▶ Assignment:
For every line of the material below, check for the string "computer" and return the line if it is there.

▶ Task input:
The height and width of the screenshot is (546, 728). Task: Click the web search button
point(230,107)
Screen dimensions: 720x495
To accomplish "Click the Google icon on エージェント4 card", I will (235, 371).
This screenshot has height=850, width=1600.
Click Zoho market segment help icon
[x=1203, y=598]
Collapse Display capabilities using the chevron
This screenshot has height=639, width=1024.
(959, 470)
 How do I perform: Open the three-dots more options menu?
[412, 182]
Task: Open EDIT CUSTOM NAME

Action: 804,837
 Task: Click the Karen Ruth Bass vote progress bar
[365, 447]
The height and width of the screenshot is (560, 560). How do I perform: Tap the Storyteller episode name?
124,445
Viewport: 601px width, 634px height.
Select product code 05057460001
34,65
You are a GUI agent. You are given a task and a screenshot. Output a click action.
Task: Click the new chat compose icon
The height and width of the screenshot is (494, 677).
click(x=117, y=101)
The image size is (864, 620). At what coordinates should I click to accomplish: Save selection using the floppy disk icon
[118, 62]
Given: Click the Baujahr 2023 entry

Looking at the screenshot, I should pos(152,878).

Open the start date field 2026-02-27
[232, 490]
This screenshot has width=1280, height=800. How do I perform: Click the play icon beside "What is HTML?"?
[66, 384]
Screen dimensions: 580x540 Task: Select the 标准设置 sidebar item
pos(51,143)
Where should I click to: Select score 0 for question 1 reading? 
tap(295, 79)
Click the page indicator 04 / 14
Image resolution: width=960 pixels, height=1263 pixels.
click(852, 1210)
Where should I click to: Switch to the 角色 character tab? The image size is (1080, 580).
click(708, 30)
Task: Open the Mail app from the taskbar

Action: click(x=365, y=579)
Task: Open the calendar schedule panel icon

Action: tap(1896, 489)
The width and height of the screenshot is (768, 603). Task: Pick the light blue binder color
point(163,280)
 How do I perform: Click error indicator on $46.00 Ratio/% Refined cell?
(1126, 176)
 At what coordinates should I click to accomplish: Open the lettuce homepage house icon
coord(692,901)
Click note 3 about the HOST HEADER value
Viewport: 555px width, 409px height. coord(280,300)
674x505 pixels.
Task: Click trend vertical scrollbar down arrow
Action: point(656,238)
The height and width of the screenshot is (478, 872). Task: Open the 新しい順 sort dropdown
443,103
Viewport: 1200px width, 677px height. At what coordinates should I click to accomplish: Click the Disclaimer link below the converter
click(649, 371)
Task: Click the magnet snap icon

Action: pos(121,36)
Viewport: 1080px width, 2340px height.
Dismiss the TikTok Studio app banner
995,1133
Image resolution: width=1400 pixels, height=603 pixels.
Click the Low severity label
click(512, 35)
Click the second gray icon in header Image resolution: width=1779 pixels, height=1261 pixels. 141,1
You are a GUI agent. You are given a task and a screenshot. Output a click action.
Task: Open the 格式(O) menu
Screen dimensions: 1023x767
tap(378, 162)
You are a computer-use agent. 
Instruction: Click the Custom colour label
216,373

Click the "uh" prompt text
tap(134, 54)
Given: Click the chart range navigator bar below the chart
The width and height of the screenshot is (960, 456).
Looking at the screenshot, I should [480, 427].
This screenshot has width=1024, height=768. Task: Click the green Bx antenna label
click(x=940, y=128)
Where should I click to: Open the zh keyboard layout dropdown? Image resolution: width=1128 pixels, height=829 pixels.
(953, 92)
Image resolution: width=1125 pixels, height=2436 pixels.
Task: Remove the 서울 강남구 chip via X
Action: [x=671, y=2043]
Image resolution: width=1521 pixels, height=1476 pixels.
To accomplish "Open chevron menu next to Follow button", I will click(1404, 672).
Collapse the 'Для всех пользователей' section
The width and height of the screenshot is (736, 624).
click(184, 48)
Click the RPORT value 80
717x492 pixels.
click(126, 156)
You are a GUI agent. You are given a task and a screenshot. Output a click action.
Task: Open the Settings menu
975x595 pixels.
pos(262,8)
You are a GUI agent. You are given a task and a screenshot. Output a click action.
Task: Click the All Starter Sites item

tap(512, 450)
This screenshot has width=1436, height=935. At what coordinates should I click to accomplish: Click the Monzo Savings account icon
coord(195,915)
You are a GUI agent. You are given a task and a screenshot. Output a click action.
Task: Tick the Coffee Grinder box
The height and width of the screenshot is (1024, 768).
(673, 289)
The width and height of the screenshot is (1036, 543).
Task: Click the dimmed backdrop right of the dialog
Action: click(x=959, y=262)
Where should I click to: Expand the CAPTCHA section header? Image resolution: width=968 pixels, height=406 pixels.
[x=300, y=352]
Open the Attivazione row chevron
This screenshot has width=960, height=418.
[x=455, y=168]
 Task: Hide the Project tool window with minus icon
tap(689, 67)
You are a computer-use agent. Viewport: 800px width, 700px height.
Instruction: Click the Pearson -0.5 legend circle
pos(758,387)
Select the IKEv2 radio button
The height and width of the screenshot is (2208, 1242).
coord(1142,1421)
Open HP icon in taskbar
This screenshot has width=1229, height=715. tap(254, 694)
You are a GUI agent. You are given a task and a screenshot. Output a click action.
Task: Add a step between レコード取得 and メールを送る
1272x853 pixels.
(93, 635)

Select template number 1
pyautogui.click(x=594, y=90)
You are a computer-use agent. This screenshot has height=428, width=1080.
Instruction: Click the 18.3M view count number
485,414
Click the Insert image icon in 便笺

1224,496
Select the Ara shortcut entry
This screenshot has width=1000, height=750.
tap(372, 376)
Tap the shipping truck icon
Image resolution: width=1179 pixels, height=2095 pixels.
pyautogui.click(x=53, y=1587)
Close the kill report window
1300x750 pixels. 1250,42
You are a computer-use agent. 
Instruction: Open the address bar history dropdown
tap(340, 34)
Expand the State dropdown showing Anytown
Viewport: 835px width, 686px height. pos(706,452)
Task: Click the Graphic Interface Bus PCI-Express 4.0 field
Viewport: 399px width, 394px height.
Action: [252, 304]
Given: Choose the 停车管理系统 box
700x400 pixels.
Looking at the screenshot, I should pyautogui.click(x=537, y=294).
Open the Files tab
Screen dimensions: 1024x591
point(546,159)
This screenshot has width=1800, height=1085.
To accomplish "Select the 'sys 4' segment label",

▶ Finished task:
You are a computer-use agent. 
You are a computer-use agent. Viewport: 800px width, 700px height.
You are a computer-use agent. This screenshot has height=428, width=1080.
You are a computer-use agent. 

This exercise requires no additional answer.